Beweislastumkehr beim Hausnotrufvertrag

BGH, Urteil vom 11.5.2017 — Aktenzeichen: III ZR 92/16

Sachverhalt
Die Beklagten haben mit dem (mittlerweile verstorbenen) Kläger einen Hausnotrufvertrag geschlossen, bei dem im Fall eines Notrufs unverzüglich eine angemessene Hilfeleistung vermittelt werden sollte, z. B. durch Alarmierung des Rettungsdienstes oder des Hausarztes.

Am 09.04.2012 betätigte der Kläger den Notruf. Der Mitarbeiter der Beklagten vernahm minutenlang ein Stöhnen. Die Beklagte konnte den Kläger telefonisch nicht erreichen und veranlasste, dass sich ein Mitarbeiter eines Sicherheitsdienstes zu der Wohnung begab, der den Kläger am Boden liegend vorfand. Es gelang ihm aber nicht, den übergewichtigen Kläger aufzurichten. Eine ärztliche Versorgung wurde nicht veranlasst. Zwei Tage später wurde der Kläger in der Wohnung mit einer Halbseitenlähmung sowie einer Sprachstörung aufgefunden und in eine Klinik eingeliefert, wo ein nicht mehr ganz frischer, wahrscheinlich ein bis drei Tage zurückliegender Schlaganfall diagnostiziert wurde. Wegen der Folgen dieses Schlaganfalls hat der Kläger die Beklagte in Anspruch genommen. Das Landgericht hat die Klage abgewiesen. Die dagegen gerichtete Berufung war erfolglos.

Entscheidung
Der BGH hat die Entscheidung der Berufungsinstanz aufgehoben und die Sache an das Oberlandesgericht zurückverwiesen.

Der BGH betont in seiner Entscheidung, dass es sich beim Hausnotrufvertrag um einen Dienstvertrag im Sinne von § 611 BGB handelt, bei dem kein Erfolg etwaiger Rettungsmaßnahmen geschuldet wird, sondern lediglich die Verpflichtung besteht, unverzüglich eine angemessene Hilfeleistung zu vermitteln.
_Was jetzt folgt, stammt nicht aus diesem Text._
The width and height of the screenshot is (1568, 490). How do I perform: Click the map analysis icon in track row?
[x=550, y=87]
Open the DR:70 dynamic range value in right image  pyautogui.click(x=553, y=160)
Im vorliegenden Fall hätte es sich den Mitarbeitern aber aufdrängen müssen, dass der Kläger medizinische Hilfe benötigte. Bereits die Entsendung eines medizinisch nicht geschulten, lediglich in Erster Hilfe ausgebildeten Mitarbeiters eines Sicherheitsdienstes in der vorliegenden dramatischen Situation stellte nach Auffassung des BGH keine angemessene Hilfeleistung mehr dar. Die Pflichtverletzung sei auch als grob einzustufen und dürfe einem Betreiber eines Hausnotrufdienstes nicht passieren.
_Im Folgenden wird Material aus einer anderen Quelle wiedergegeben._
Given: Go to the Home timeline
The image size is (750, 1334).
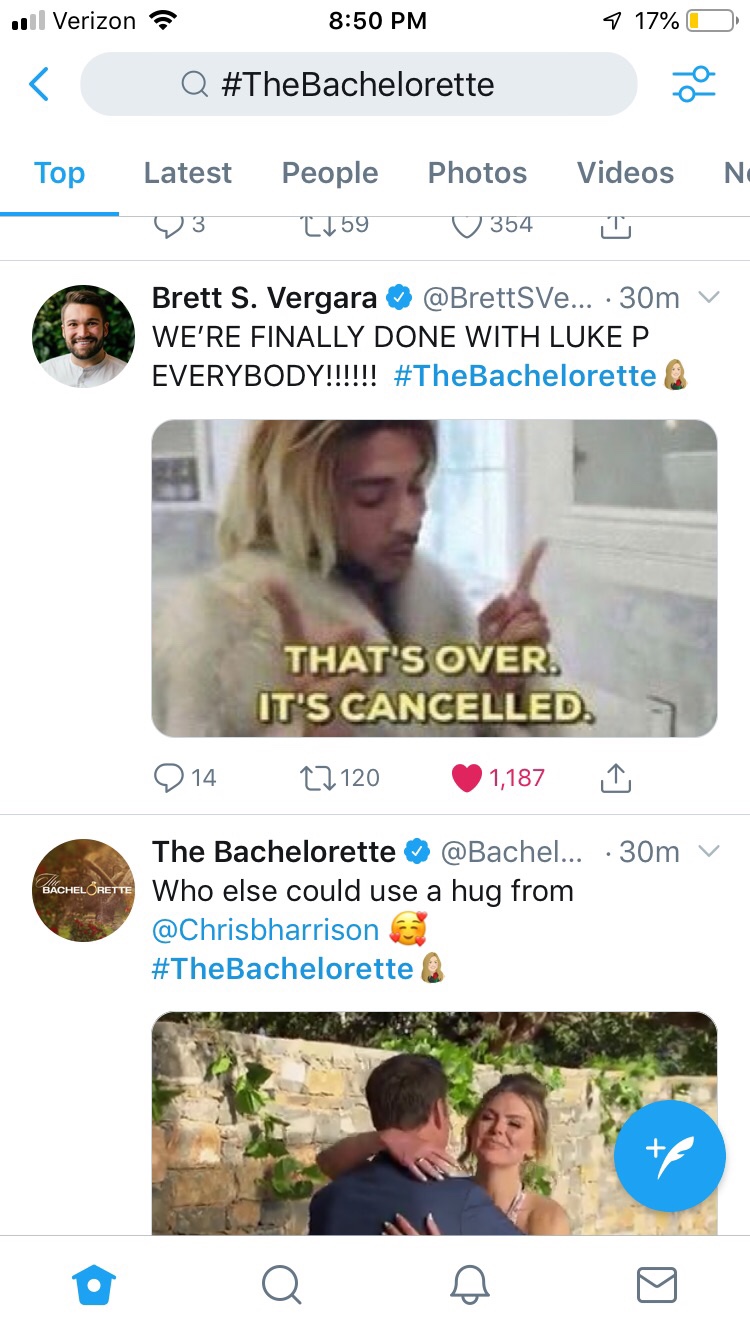Looking at the screenshot, I should pos(95,1284).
Im Bereich der Arzthaftung ist anerkannt, dass ein grober Behandlungsfehler zur Umkehr der Beweislast im Rahmen des Ursachenzusammenhangs zwischen Pflichtverletzung und Schaden führt. Der BGH hat im vorliegenden Fall eine Vergleichbarkeit der Interessenlage angenommen und geht davon aus, dass die grobe Verletzung von Berufs- und Organisationspflichten, sofern diese — ähnlich wie beim Arztberuf — dem Schutz von Leben und Gesundheit anderer dienen, jeweils eine Umkehr der Beweislast rechtfertigt.

Auch wenn der BGH im konkreten Fall diese Beweisgrundsätze nur für den angebotenen Hausnotrufvertrag anwendet, der unzweifelhaft dem Schutz von Leben und Gesundheit älterer und pflegebedürftiger Teilnehmer dienen sollte, stellt der BGH damit klar, dass allein der konkrete Bezug zum Gesundheits- und Lebensschutz ausreicht, um auch außerhalb des Arzthaftungsrechts eine Beweislastumkehr zu rechtfertigen.

In der Vergangenheit hatte die Rechtsprechung diese Grundsätze bereits auf den Bereich der Pflegeheimhaftung übertragen (vgl. u. a. OLG Hamm, Urteil v. 09.09.2015, AZ 3 U 60/14). Eine vergleichbare Interessenlage lässt sich jedoch bei einer Vielzahl von Dienstleistern annehmen, deren Tätigkeit in irgendeiner Weise mit dem Gesundheitsschutz der Kunden verbunden sein kann.